Все лицо в синяках, ссадинах, кровоподтеках, рассказывает Дрю, а когда начинает говорить о том, что ее белье было спущено до лодыжек, умолкает, чтобы не заплакать, и если бы я не испытывал такого отвращения ко всему человечеству, я бы, наверно, тоже заплакал.
— Так ты бросил ее. — Я готов его убить. Готов во всем обвинить его, чтобы не винить себя. А о том, что она могла позвонить, я даже не в состоянии думать.

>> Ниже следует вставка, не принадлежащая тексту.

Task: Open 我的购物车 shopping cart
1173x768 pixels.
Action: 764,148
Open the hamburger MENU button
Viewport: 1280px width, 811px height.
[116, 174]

— Да, Джош! Именно так! Я уговорил ее пойти со мной, вызвав в ней чувство вины, а потом бросил одну, потому что я эгоист, и такое поведение для меня типично. Думаешь, я этого не знаю? Поверь мне, знаю. Можешь не напоминать, что я полный идиот. Мне об этом напоминают всю ночь — и ее лицо, и кровь на нем и… — Дрю снова взъерошил волосы, голос его снова прервался, я очень надеюсь, что он не расплачется, я не могу это видеть. И так уже достаточно приключений. В эту минуту я представил ее лицо, кровь; самому бы не расплакаться. — Поверь, — говорит он. — Я это знаю. Знаю.
Он стоит, прислонившись спиной к кухонному столу, а я — напротив него у стены. Мы долго молчим, кажется, целый час, но на самом деле, скорее всего, не больше минуты.
— И она ничего тебе не рассказала?
— Да нет. — Дрю устало качает головой. — Самый дебилизм, что она даже не удивилась. Как будто ждала этого.
— Почему ты не привез ее сюда? — спрашиваю я.
— Привез. — Он молча смотрит мне в глаза, давая время усвоить эту информацию; ведь я был потрясен тем, что случилось с Солнышком, и почти забыл, чем занимался в тот момент, когда она оказалась один на один с Кевином Леонардом. — Подумай хорошенько, Джош. Часа два назад мы поехали прямо к тебе. Гараж был закрыт, свет выключен, я решил, что ты спишь, и открыл дверь своим ключом. Мы вошли, и что же мы услышали?
— Так она вошла вместе с тобой. — Это не вопрос. Это — граната.
— Я решил, что ей обязательно надо увидеться с тобой, только это могло ей помочь. — Голос Дрю полон желчи и сарказма, не знаю, кого из нас он сейчас презирает больше.